En la España que, psicológicamente, ha seguido en brazos de la Contrarreforma, tal conducta es tan normal como considerar que el trabajo es una maldición, que el robar no resulta especialmente importante, que la mentira es un pecado venial o que tenemos derecho a que alguien –sea la Santa Madre Iglesia o el Santo Padre Estado– cuide de nosotros.

Tan asumido está que el nepotismo es una conducta sin mácula que, hace pocos años, el director de un conocidísimo programa de radio se negó a colocar a su hermano en la lista de colaboradores del mismo. La reacción del hermano al que se negaba el tan extendido disfrute del nepotismo fue retirarle la palabra alegando que se había “roto el vínculo”. A decir verdad, el director del programa en cuestión había aplicado una norma de honradez profesional que nadie hubiera cuestionado en naciones de herencia protestante como Gran Bretaña, Estados Unidos o Noruega. Sin embargo, viendo lo que es la católica España, descendiente directa de la España de la Contrarreforma, es más que comprensible la reacción airada de su hermano. ¡Mira que era mala suerte tener como hermano a uno de los escasos españoles que aborrece el nepotismo!
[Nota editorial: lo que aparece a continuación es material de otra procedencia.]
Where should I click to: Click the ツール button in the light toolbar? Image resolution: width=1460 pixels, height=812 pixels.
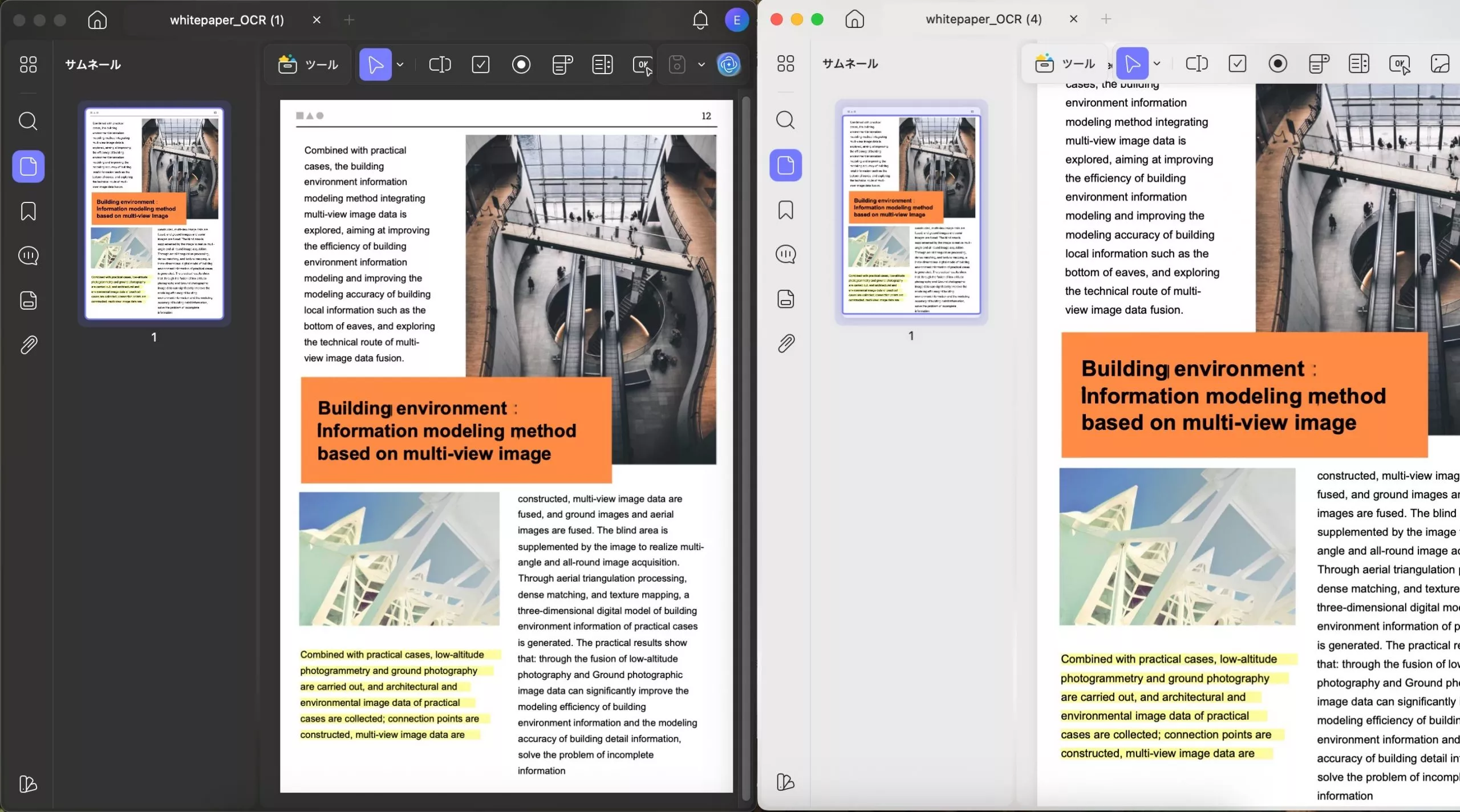coord(1065,64)
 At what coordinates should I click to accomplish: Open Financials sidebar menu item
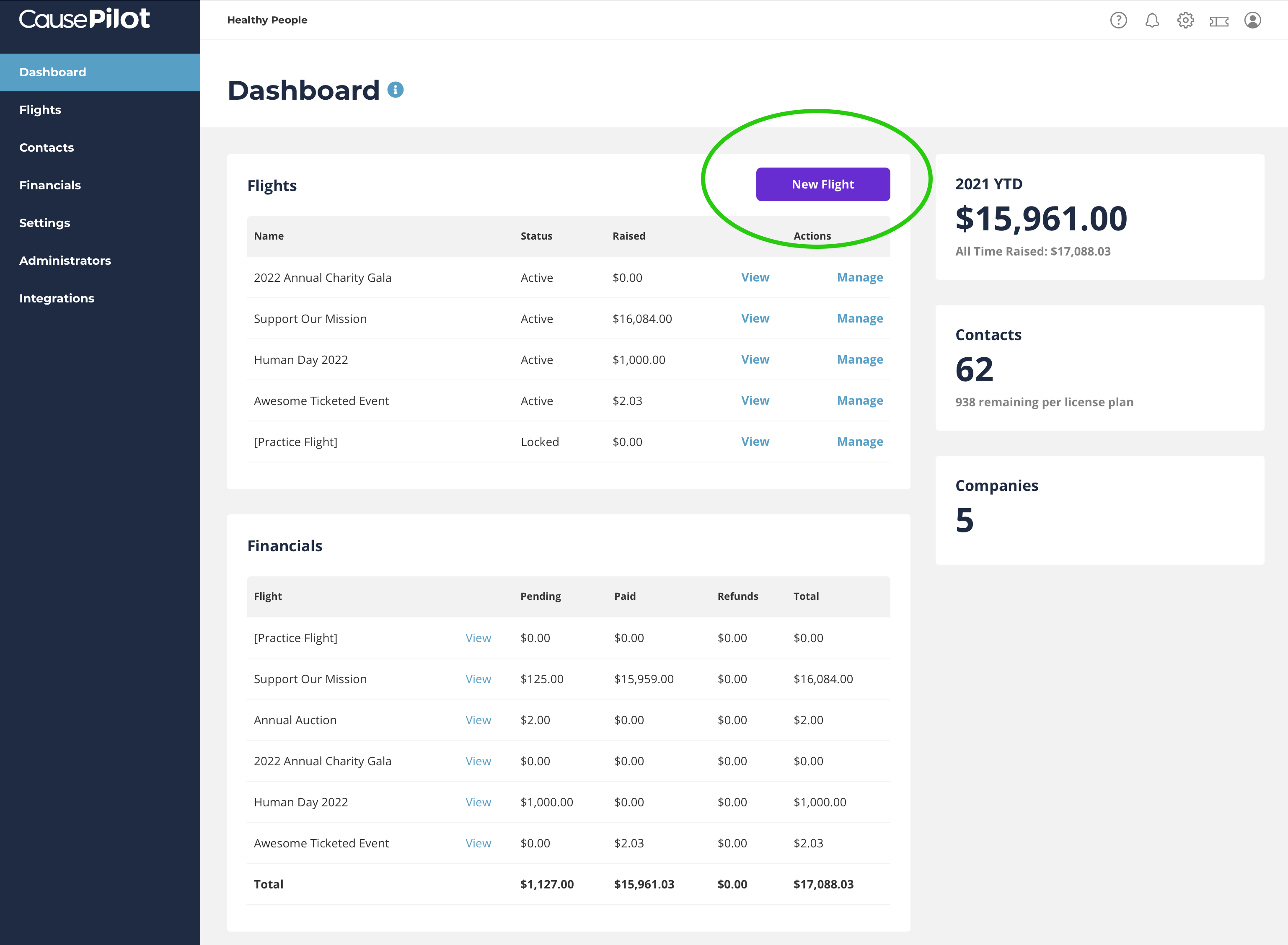pyautogui.click(x=50, y=185)
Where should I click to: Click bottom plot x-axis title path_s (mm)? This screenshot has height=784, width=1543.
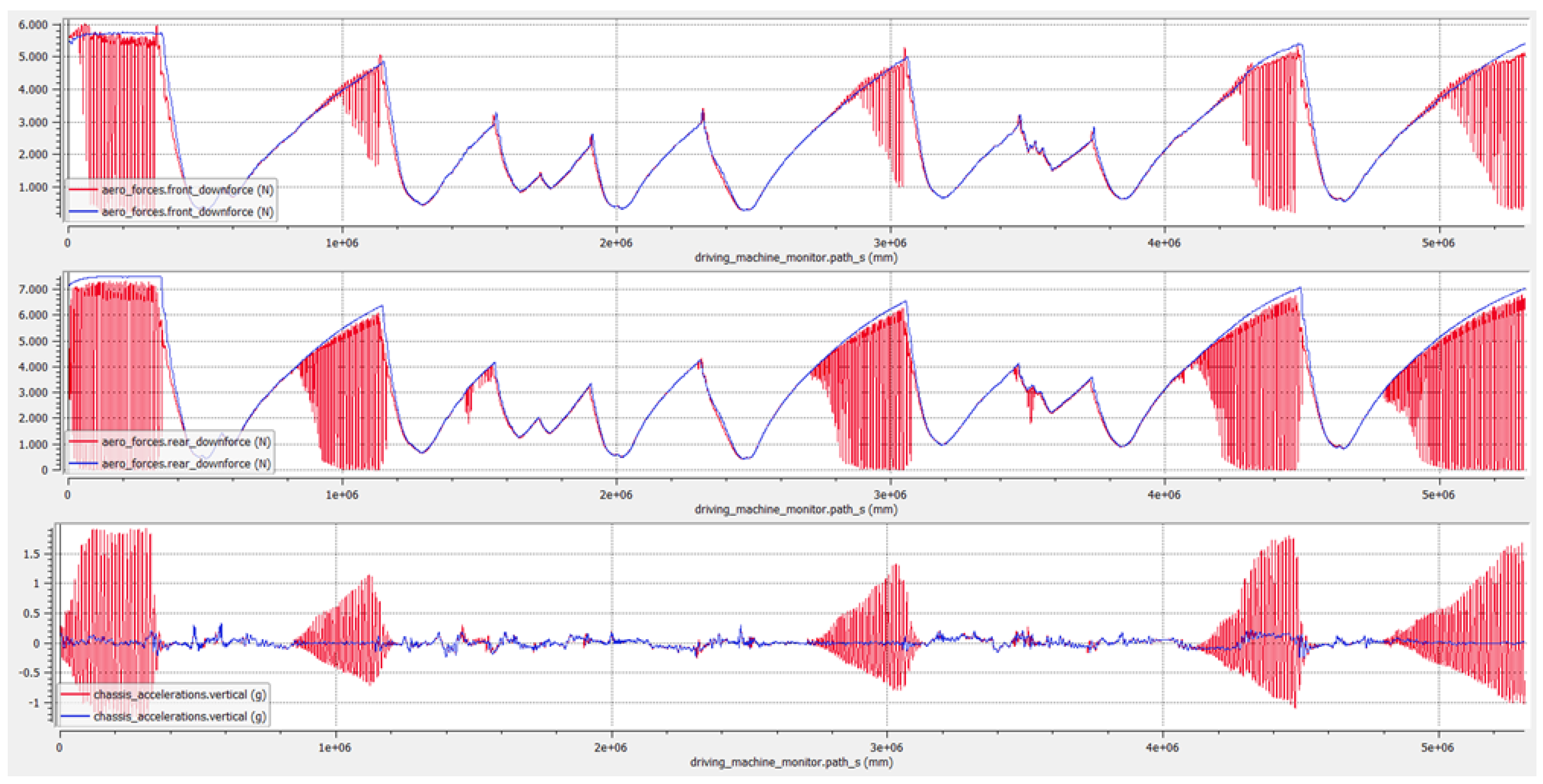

Pues bien, o el nepotismo es desterrado de la vida pública en España y se ve sustituido por el mérito y la valía reales o no saldremos de la situación en que nos hallamos sumidos. No es tarea fácil –basta ver los vínculos familiares de los sucesivos papas o de algunos obispos y cardenales para percatarse de que el nepotismo ha seguido muy vivo hasta hoy– pero sí indispensable. Sin embargo, todavía no es suficiente.